Stocks generally took a pause Friday, and the bond market pushed 10-year rates above the 3% level, but precious metals continued their bounce higher today. Gold prices rose $3, to $1,214, according to figures from Kitco, sending SPDR Gold ( GLD -0.69% ) to gains of a third of a percent today. But other precious metals enjoyed much more substantial gains, with iShares Silver ( SLV 0.68% ) gaining 1.3% on a $0.30 move up for silver bullion to top the $20 per ounce level. Platinum group metals posted similar gains of 1.2% to 1.6%.
Despite the muted gains for bullion, gold-mining stocks posted gains, with Market Vectors Gold Miners ETF climbing almost 1%. But silver miners were where the action was today, as Hecla Mining ( HL -1.24% ) gained 3%, and Coeur Mining ( CDE -0.95% ) posted a 4% jump. Hecla was mentioned favorably in a Barron's report discussing the January Effect today, noting that the miner qualified for a list of poor-performing stocks that could attract bottom-fishing investors early in the New Year. Still, the moves for both stocks were generally in line with the impact that today's jump in silver would have on their respective operations.
Still, gold will likely continue to face psychological pressure, at least through the end of the year. Absent an unexpected huge move upward for bullion prices, gold is poised to post its worst loss in 32 years, going back to the last time gold prices retreated from an unsustainable spike.

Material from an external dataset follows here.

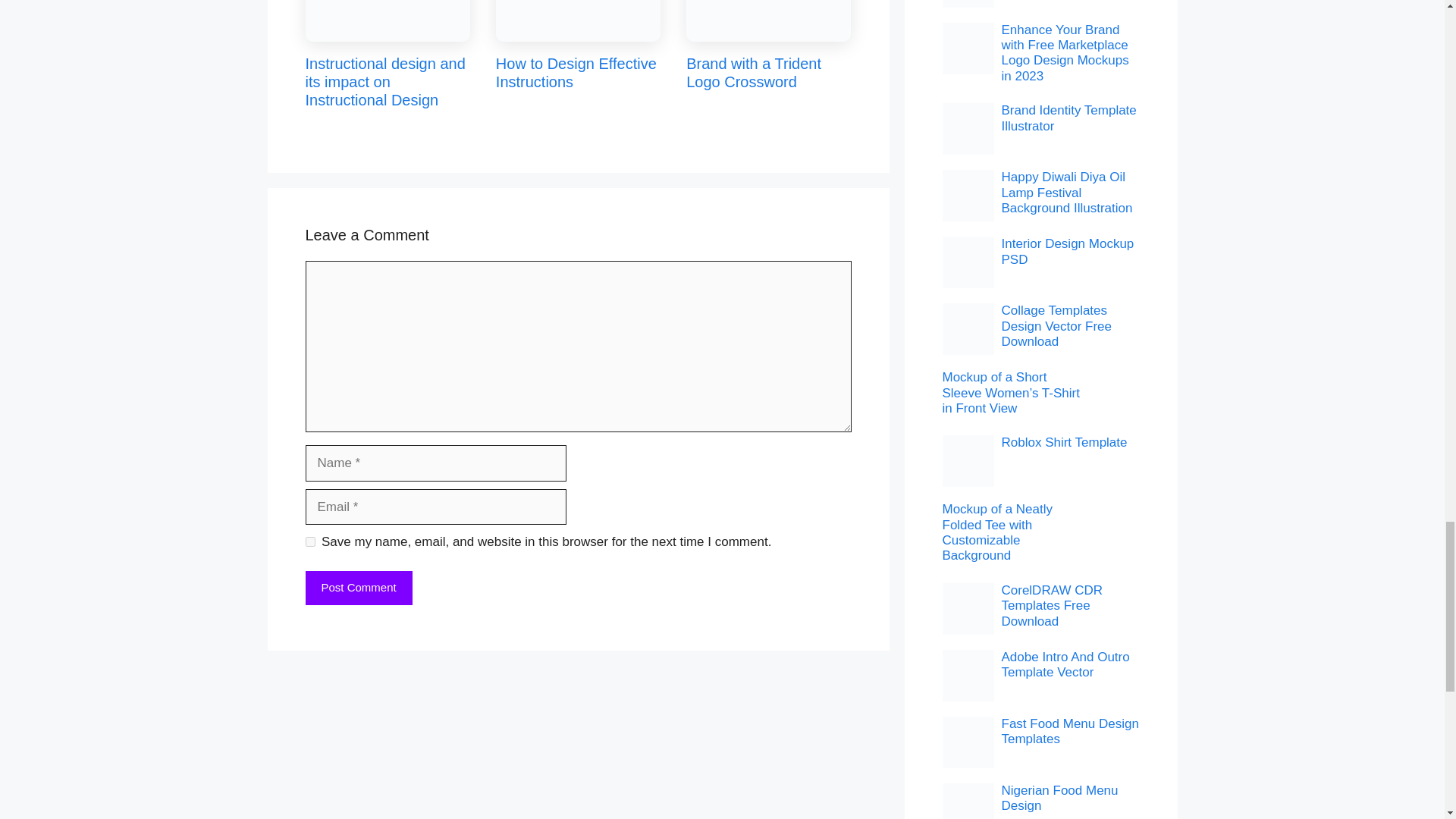
Post Comment (358, 587)
yes (309, 542)
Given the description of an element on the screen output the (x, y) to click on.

By contrast, platinum's losses have been much less severe, and palladium prices have actually posted the tiniest of gains now for 2013.
Outside the precious metals arena, Alcoa ( AA ) soared 2.5% after aluminum prices jumped by 3%, its biggest gain since the first of July. Ever since getting kicked out of the Dow Jones Industrials, Alcoa shares have soared, climbing to their best levels in nearly two years today. The jump in aluminum prices suggests that moves from Alcoa and others in the industry to cut production capacity have finally started having their desired impact, and Alcoa has plenty of room to run higher if aluminum continues to recover.